■ ESTRATTO ■
# # # #
Ricominciamo da 2

GALLO ANDREA

Ricominciamo da 2

DON ANDREA GALLO* -

A DERISCO all'appello di Forum droghe per due leggi di iniziativa popolare sulla legalizzazione della cannabis e la depenalizzazione di tutte le condotte legate al consumo di droghe non riconducibili allo spaccio. Ho trovato originale lo slogan di Grazia Zuffa: "Ripartiamo da due" che rilancia un movimento di civiltà e di tolleranza. Tra la latitanza delle istituzioni si sveglia la mia coscienza di uomo, cristiano, prete, coordinatore di comunità, per i diritti di tutti i cittadini, tossicodipendenti e non.

L'intergruppo parlamentare del Polo "per la libertà dalla droga" (Meluzzi, Gasparri, Giovanardi e altri) non dorme, anzi ha costituito la consulta nazionale delle comunità, associazione degli operatori che aderiscono al progetto dell'intergruppo, pronta - lancia in resta - per una "ennesima restaurazione".

Dopo la Conferenza di Napoli, con l'inquietante prologo parlamentare del voto sulle mozioni d'indirizzo e con il poco rassicurante "Documento Pontificio", si rendono urgenti "nuove iniziative" da parte di chi non accetta guerre di religione su temi dove la posta in gioco è la vita.
# # # #
■ MATERIALE FORNITO ■
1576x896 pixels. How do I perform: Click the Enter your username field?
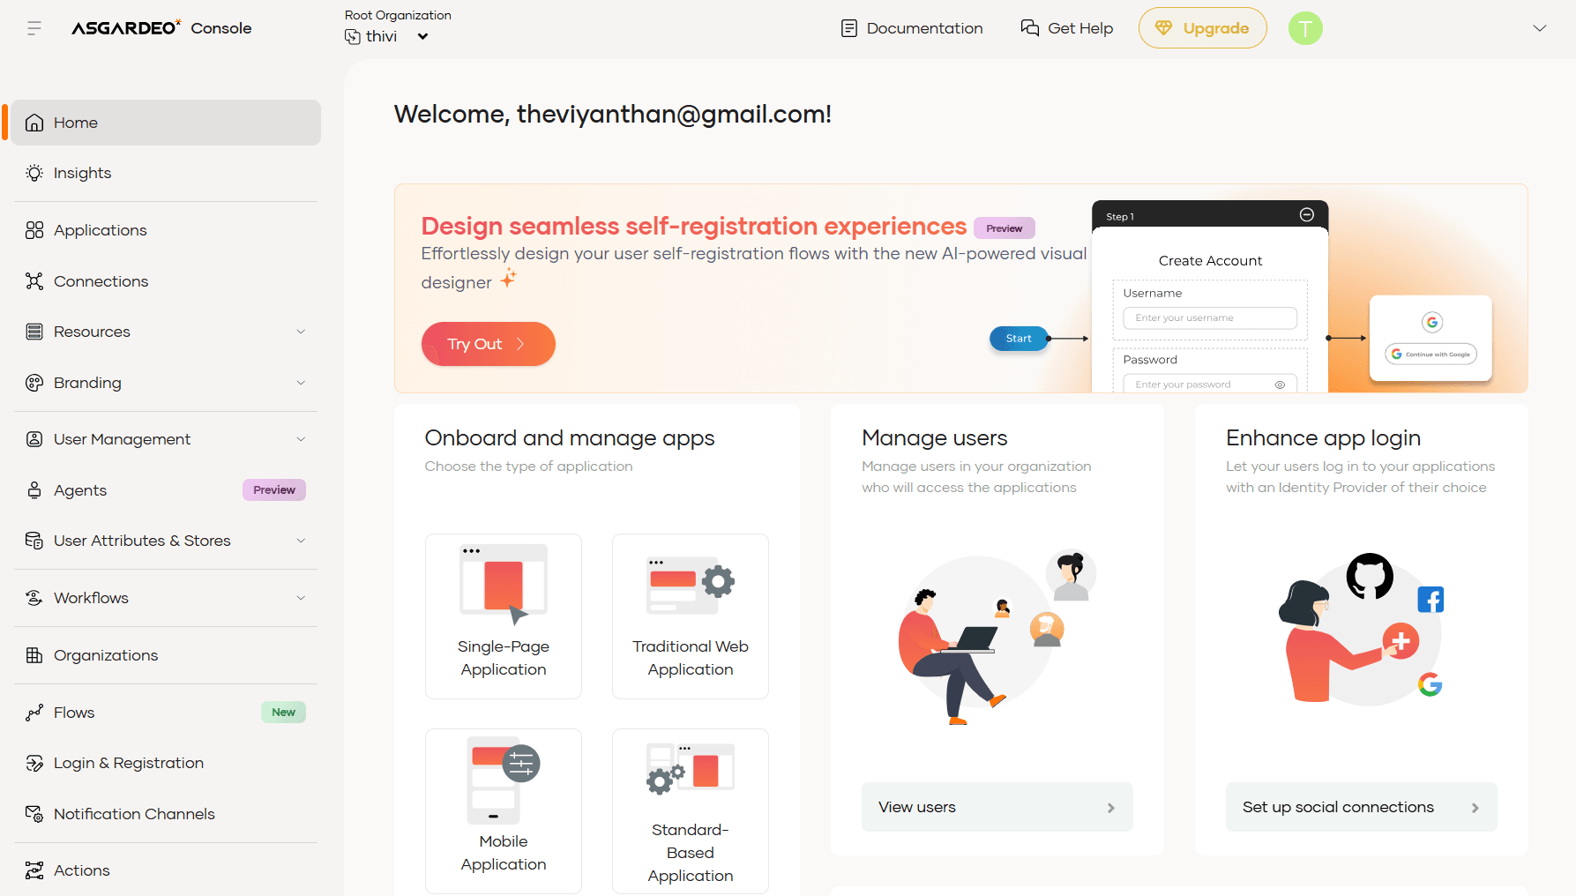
# # # #
■ OBIETTIVO ■
Nell'estratto, a chi viene attribuito lo slogan "Ripartiamo da due"?

■ ECCO LA RISPOSTA ■
A Grazia Zuffa.